>>>

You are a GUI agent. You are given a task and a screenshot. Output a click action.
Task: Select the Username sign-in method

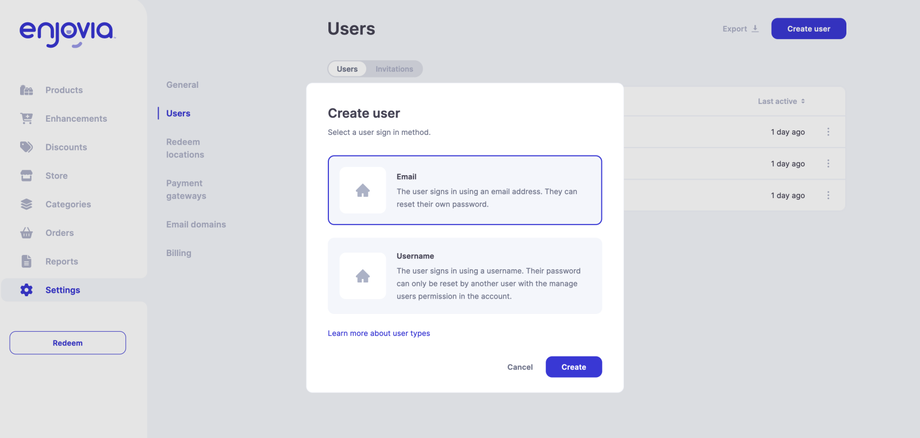pos(465,276)
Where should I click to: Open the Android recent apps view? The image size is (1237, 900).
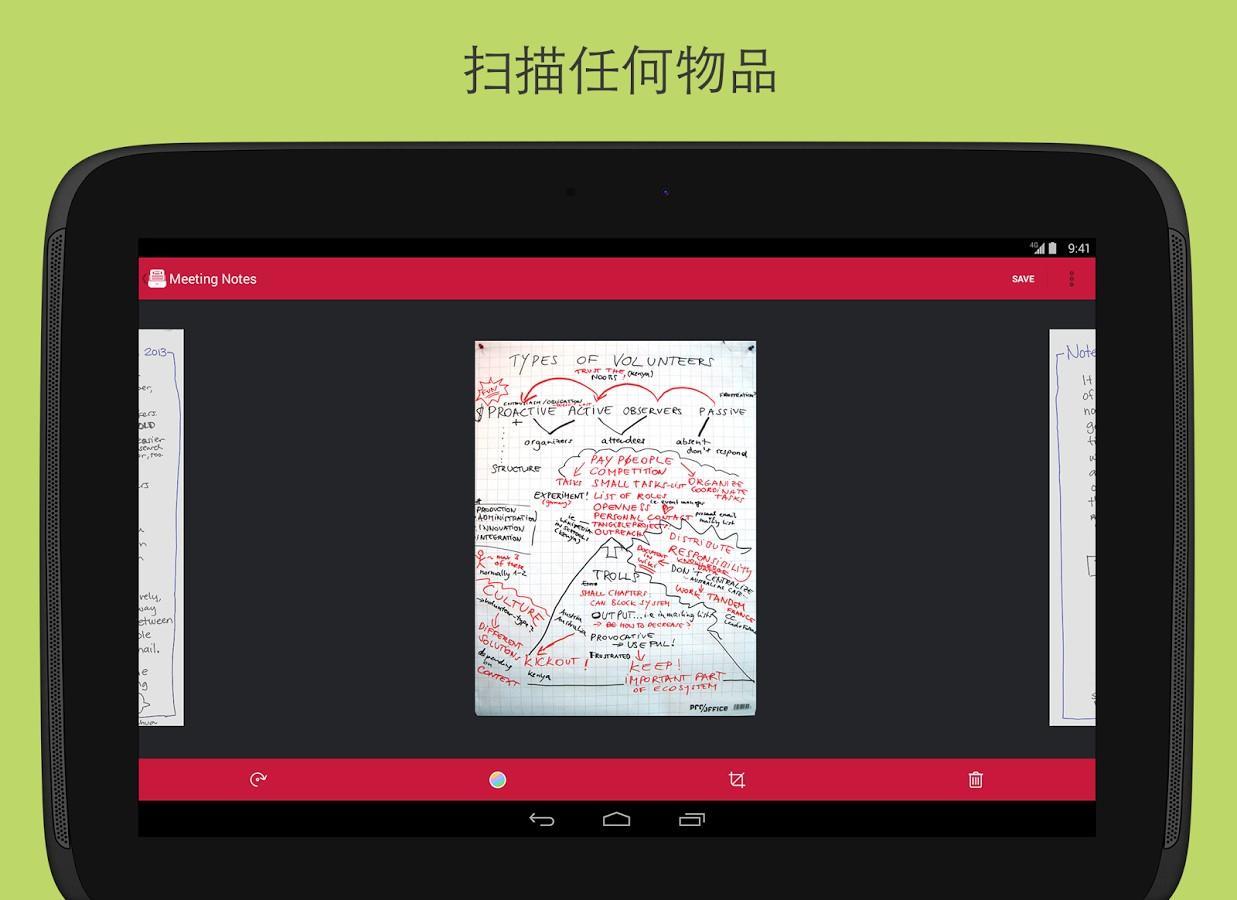692,820
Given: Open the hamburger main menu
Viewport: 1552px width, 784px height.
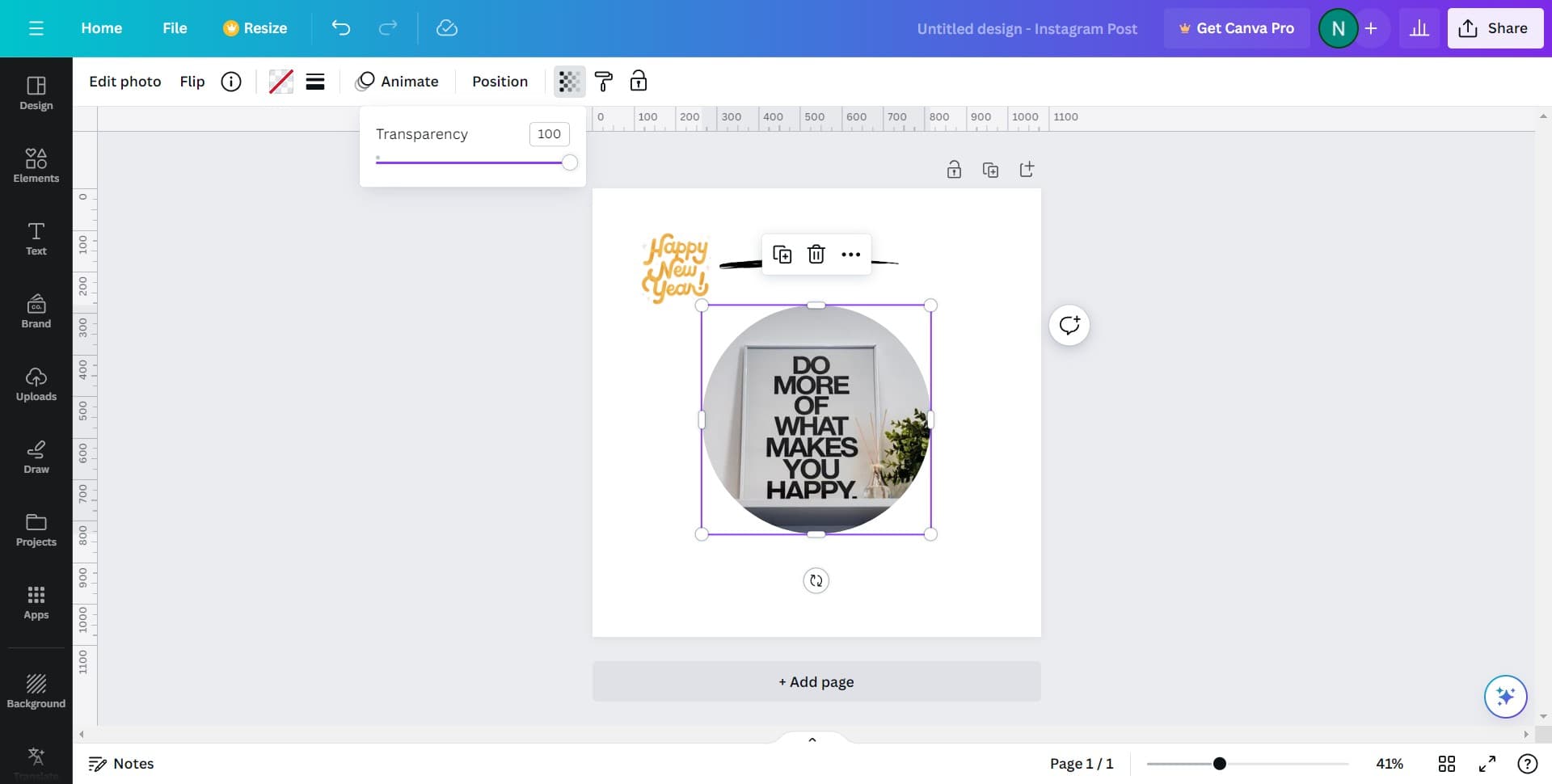Looking at the screenshot, I should tap(36, 28).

<<<

» **The task**
Find every line in the records that contains the word "click", and copy each of those lines. Case matters.

» **Finished task**
You are a GUI agent. You are given a task and a screenshot. Output a click action.
Where should I click to: Open the Android recent apps view? The image size is (1237, 900).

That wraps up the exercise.